WM council will not lower any Macopin Road speeds

West Milford. There was a lot of discussion, but ultimately the West Milford Township Council voted down an ordinance that would have lowered some of the posted speed limits on Macopin road.

| 01 Nov 2022 | 11:27

After much discussion about six areas of Macopin Road proposed for lower speed limits, the Township of West Milford Council majority decided to not make any changes and voted down a proposed ordinance to lower some present speeds posted on the busy road.

After the council left only one proposal for more discussion – to limit Macopin Road speeds in both directions to 35 miles an hour from 2,000 feet north of Gould Road to 700 feet south of New Dockerty Hollow Road - they finally decided to take no action to reduce any speed limits currently in place.

The originally proposed ordinance also with speed limits in five other zones included a 30 mph “School Zone” in the area of the currently shuttered Hillcrest School building during recess or while children were going to or leaving school during opening and closing hours.

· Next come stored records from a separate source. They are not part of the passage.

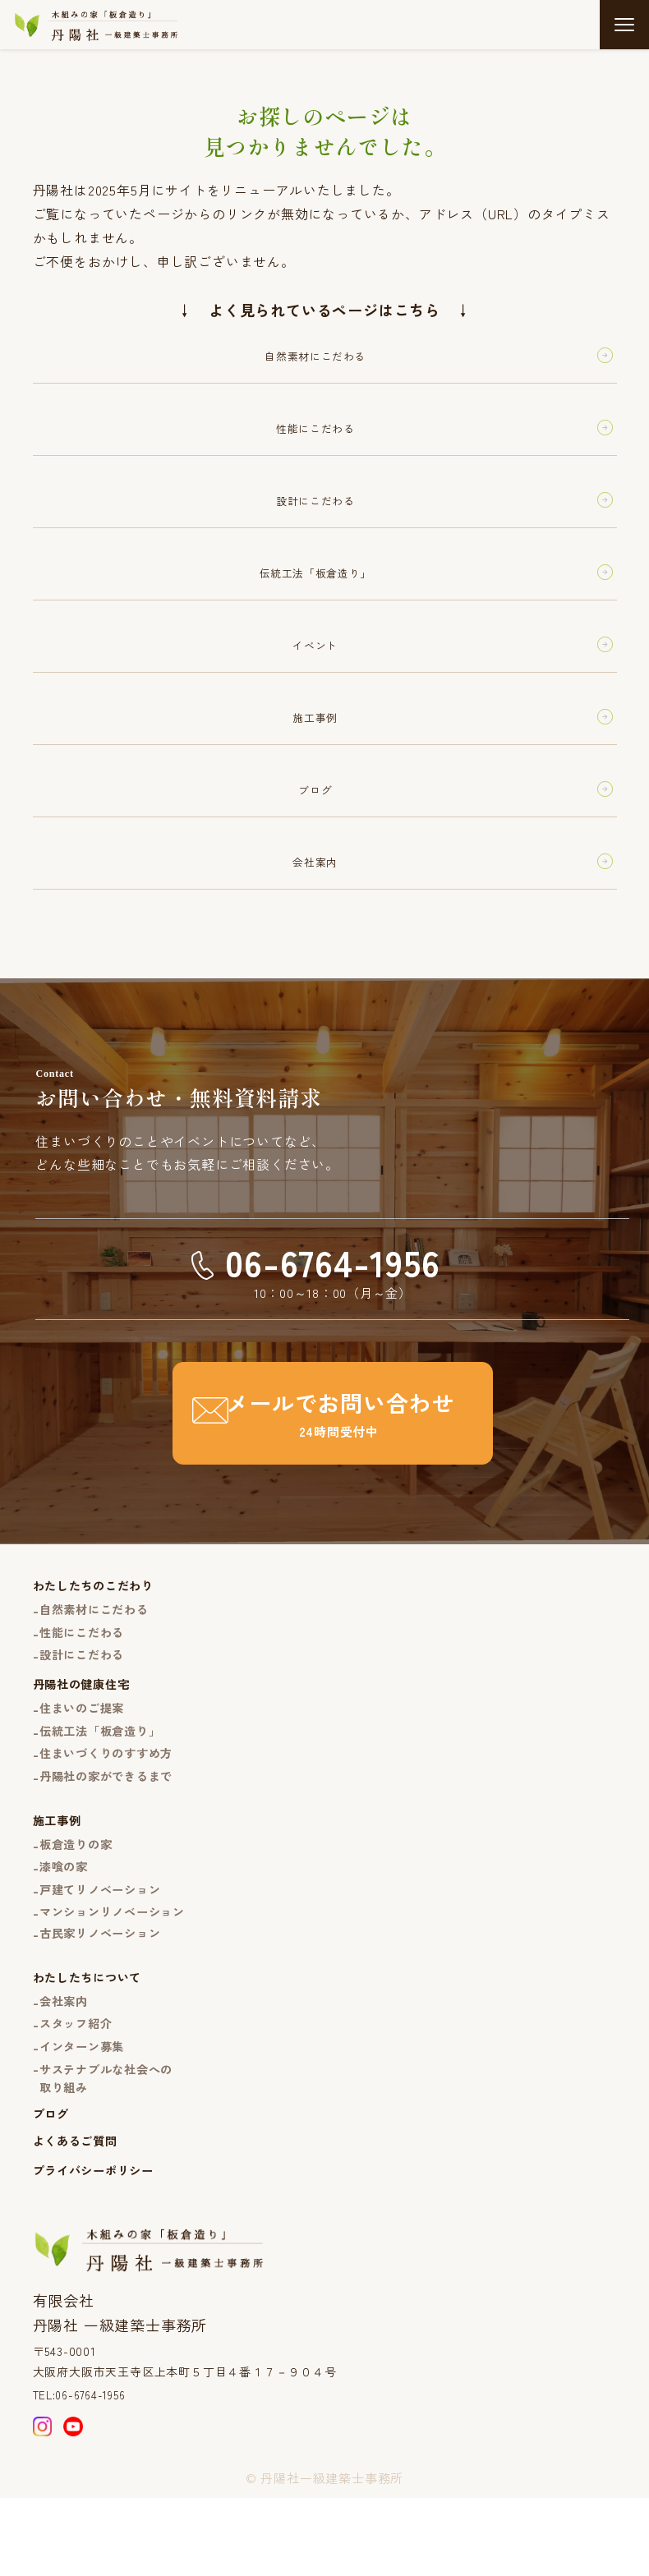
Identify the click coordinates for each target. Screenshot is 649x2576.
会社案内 (66, 2063)
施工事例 (59, 1872)
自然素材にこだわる (98, 1649)
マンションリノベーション (118, 1969)
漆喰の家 (66, 1921)
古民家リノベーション (105, 1991)
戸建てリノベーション (105, 1945)
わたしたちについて (91, 2037)
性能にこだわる (85, 1673)
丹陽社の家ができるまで (111, 1826)
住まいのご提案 (85, 1754)
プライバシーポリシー (98, 2241)
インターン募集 (85, 2110)
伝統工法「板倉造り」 (105, 1778)
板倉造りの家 (79, 1897)
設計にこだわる (85, 1698)
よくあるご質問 (78, 2210)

Councilwoman Ada Erik felt that excessive speeds through this flat stretch were dangerous enough to warrant a proposed 30 mph limit there. Councilman Kevin Goodsir only favored a speed-limit decrease on Macopin Road from Fredericks Drive to Bubbling Springs Park.

Mayor Michele Dale voiced concern regarding the area near Arundel Road and mentioned that Macopin Road has areas that ebb and flow. Councilwoman Marilyn Lichtenberg wanted the zone 3 portion to extend to include Arundel Road.

The zones where limits were unsuccessfully proposed are Zone 1 – From the southern West Milford boundary (with Bloomingdale) to Ashbrook Lane, 35 mph; Zone 2 – to Germantown Road 40 mph; Zone 3 to 2,000 feet north of Gould Road. Zone 4 included the stretch south of Docherty Hollow Road that was finally the only the only consideration for lower speed; Zone 5 – to 500 feet north of Cahill Cross Road and Zone 6 to Union Valley Road.

Macopin Road is a main thoroughfare heavily traveled as a connector road to major highways. One of the earliest routes in the area, it goes through a series of old, established communities, including Apshawa, Echo Lake and Macopin. There are connector roads with the developments of Tall Timbers, Old Milford Estates and Camelot. Traffic is especially heavy during commute hours. The ordinance setting the lower speeds was introduced because of the number of Macopin Road motor vehicle accidents that occur annually.

Councilwoman Ada Erik and Councilman Kevin Goodsir live on Macopin Road. David Marston, who lives on Germantown Road, blamed the accident problems on inattentive drivers. He made the point that distracted drivers and not speeders are the largest contributor to many Macopin Road accidents and he believes the problem may be a law enforcement issue. Councilwoman Erik felt the speed limit needed changing with law enforcement follow-up so that drivers realize what the speed limits are.